SOSEBEE: Is that right?

SAM: At least.

SHARON: At least. Maybe longer. I'm not sure on the timing on that. And the woman who was working in Charlie's office said Charlie put his head down on his desk and said, "How could you do this to me?"

SOSEBEE: Oh, is that right? Isn't that something?


SOSEBEE: "How could she do this to me?"

SANDUL: Now, in contrast, though, you, can you tell us . . .

SHARON: But it was just one of those things, you know. Charlie never told me he regretted it, but I kind of think he did.

SOSEBEE: You think that he did.

SANDUL: Now in contrast, can you tell us a little bit about your relationship with Barbara [Wilson's second wife]?

SHARON: It was fine.

SANDUL: And about . . .

SHARON: It was fine.

SANDUL: And a little bit about Barbara.

SHARON: I never knew Barbara really well. The first time Charlie wanted us to meet-we went up on July the fourth with our kids a lot of times-and this particular year he wanted us to meet Barbara. And so we did go up. And he chartered-Charlie lived bigger than life-he chartered a yacht on the Chesapeake Bay and that's, we all spent some time with Barbara then. And then he brought Barbara to, by this time we were spending Christmas at our daughter's house, and so he brought her to Dallas and so we were with her Christmas. And then they married a year later in February.
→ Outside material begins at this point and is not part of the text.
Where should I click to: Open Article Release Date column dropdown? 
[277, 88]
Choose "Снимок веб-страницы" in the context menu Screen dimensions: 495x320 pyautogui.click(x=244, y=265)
And I will say she took excellent care of Charlie while he was sick and, you know, the medicine and all that stuff. But, it was a different kind of relationship.

SOSEBEE: How did he ever convince her to move back to Lufkin?

SHARON: Who, Barbara?

SOSEBEE: Or move to Lufkin? She'd never been there, of course.

SHARON: Well Charlie, that's what Charlie wanted to do. And I asked Charlie, I said, "What about Barbara leaving her friends?" And he said, "Well, she's . . . " Barbara taught ballet up until he, well she moved in with Charlie before they married, actually, in Washington, and she taught ballet until then. And Charlie said, "She's never really had time to cultivate friends. Her friends in Washington are my friends' wives." And I don't know if that's true or not, but that's what he said. Now he, she had this one friend who was an attendant in their wedding who was her children's pediatrician.

SOSEBEE: Okay. She was from Connecticut, is that correct?

SHARON: No she's from Maryland.

SOSEBEE: Maryland.

SHARON: She grew up in Silver Spring.

SOSEBEE: Okay. Connecticut got in my mind for some reason.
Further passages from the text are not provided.